Description:
Now we're going to talk about paying providers, primarily physicians. So a little bit different at the top. Still have a unit of service. Still have purpose. Now the financial risk is different. The financial risk is if a patient gets more care than projected, who stands to lose money from this. Unintended consequences still the downside, but we call it unintended consequences.
So fee for service, RBRVS. This is actually Resource-Based Relative Value Scale. This is how Medicare pays for outpatient care. And what they do is they say, OK. We're paying by the visit. So the fee for that visit depends on the intensity of the visit, the diagnosis. But it's a flat fee for a visit. Purpose is you pay for what's provided. But the risk is with the payer, because a person could keep on going back and having more and more visits, or they could be getting a lot of care at these visits, and they could be expensive. So there's pretty much no control on utilization.
So the unintended consequence would be, really from the patient's perspective in many ways, that they are getting unnecessary services. They're getting over-treatment. They're getting overly expensive services. So that can be bad for the patient because care you don't need is not good care. Also bad for the payer that you're spending a lot of money.

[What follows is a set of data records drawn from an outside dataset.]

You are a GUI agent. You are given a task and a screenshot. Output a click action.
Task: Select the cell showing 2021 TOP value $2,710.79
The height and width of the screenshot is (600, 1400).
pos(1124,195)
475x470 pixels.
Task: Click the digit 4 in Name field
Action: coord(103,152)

Now let's move to capitation. Capitation's kind of like the meal plan, person over time, often per member per month. The incentive is so that the provider wants to keep a person healthy. So say a primary care provider was capitated. Maybe he or she would then say, OK. I don't want my patients in the emergency room or the hospital because that costs a lot of money. So instead, I'm going to give them very good primary care. I'm going to see them myself when they're sick. And I'm going to try to keep them healthy so that they don't get expensive.
And why is that? Because the provider gets a set fee for you as a person. If you end up being more expensive, the provider doesn't get any more money. So if a person in a capitated plan has large expenses, it's on the provider, because the provider just has what they have.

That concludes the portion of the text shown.